*** LESETEXT
Eine xorg.conf verwende ich nicht mehr, ansonsten habe ich keine Konfig gefunden, wo der i810 eingestellt ist.

Habts ihr eine Idee?

----------

## Josef.95

Hi

 *AROK wrote:*   

> Habts ihr eine Idee?

 Schau doch mal ob dir 

http://www.gentooforum.de/artikel/18425/lterer-celeroni-laptop-mit-intel-brookdale-bringt-dem-x-kein-licht.html

zunächst ein Stück weiterhilft.

----------

## AROK

Danke Josef,

das Modul DRM_I810 hatte ich bereits aktiviert, war ja naheleigend. Das i2c_core <- i2c_801 habe ich jetzt auch noch eingebaut.
******
*** AUFGEFÜHRTE DATEN
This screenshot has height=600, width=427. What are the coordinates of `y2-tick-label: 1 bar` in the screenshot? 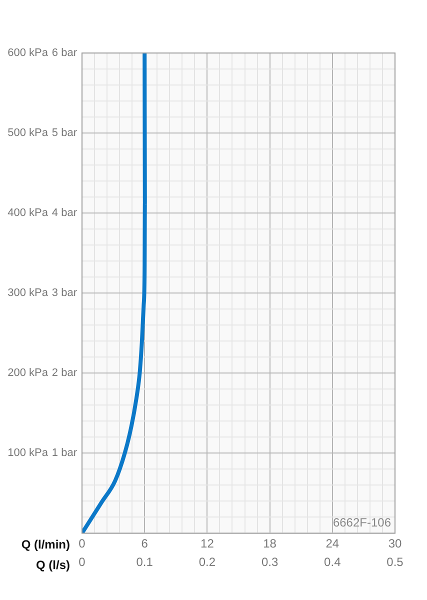 It's located at (65, 454).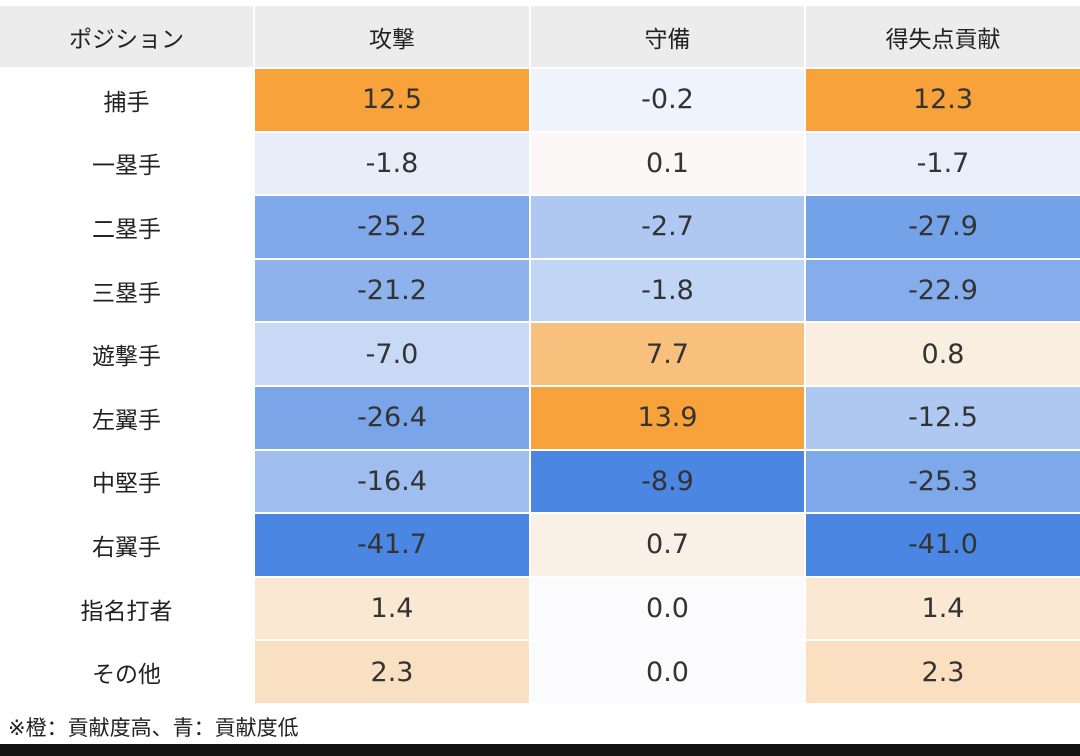 The image size is (1080, 756). Describe the element at coordinates (943, 100) in the screenshot. I see `value-cell: 12.3` at that location.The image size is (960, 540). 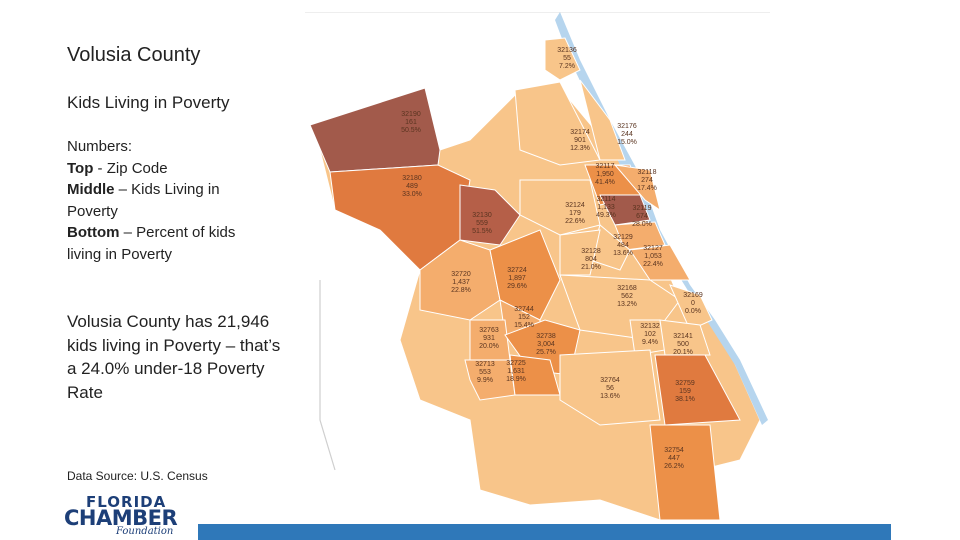 What do you see at coordinates (138, 476) in the screenshot?
I see `data-source: Data Source: U.S. Census` at bounding box center [138, 476].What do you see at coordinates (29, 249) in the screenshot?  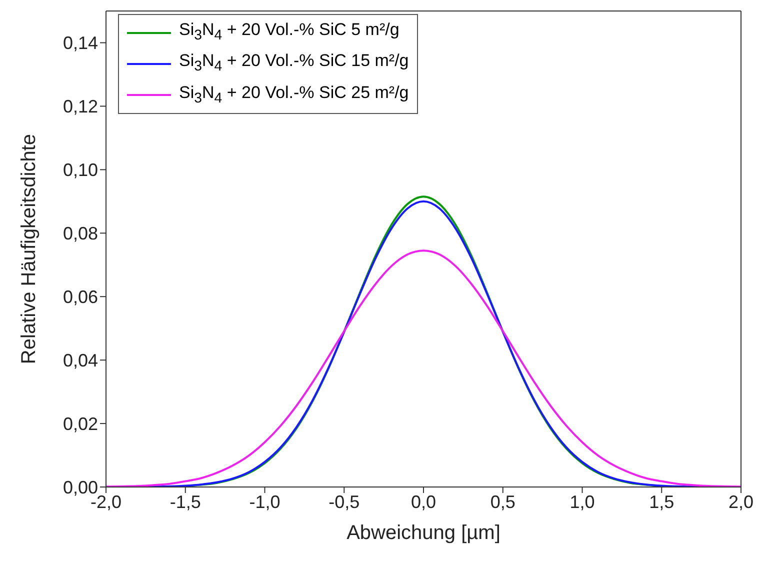 I see `y-axis-title: Relative Häufigkeitsdichte` at bounding box center [29, 249]. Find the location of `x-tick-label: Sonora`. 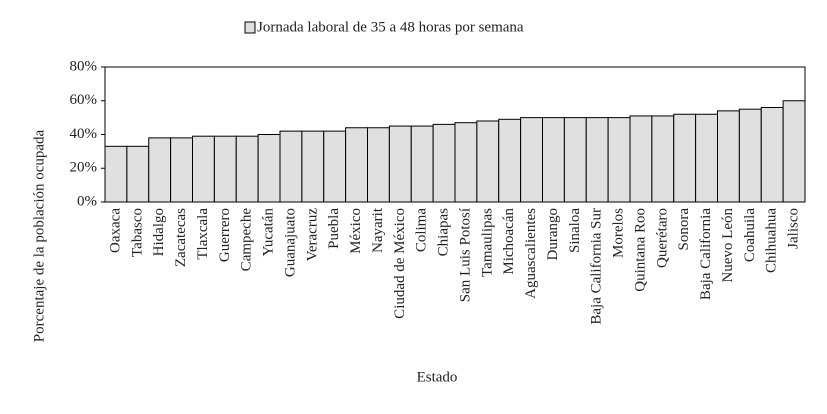

x-tick-label: Sonora is located at coordinates (684, 230).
******
◆ **AUFGABENSTELLUNG**
Nehmen Sie den Lesetext über den i810-Treiber nach seinem letzten Satz wieder auf und schreiben Sie ihn weiter.

◆ **ANTWORT ZUR AUFGABE**
Das Modul existiert auch:

/lib/modules/2.6.32-zen6/kernel/drivers/gpu/drm/i810/i810.ko

Leider meldet Xorg immernoch: (module does not exist, 0).

 Ist doch echt verrückt.

----------

## AROK

müsste es nicht i810_drv.so unter /usr/lib/xorg/modules/drivers geben?

Achso ist ja jetzt alles ein Treiber. Wenn ich "intel" als Treiber eintrage geht auch. Aber wie bekomme ich das dann ohne xorg.conf hin? Der X-Server wäht ja automatisch i810 statt intel aus!?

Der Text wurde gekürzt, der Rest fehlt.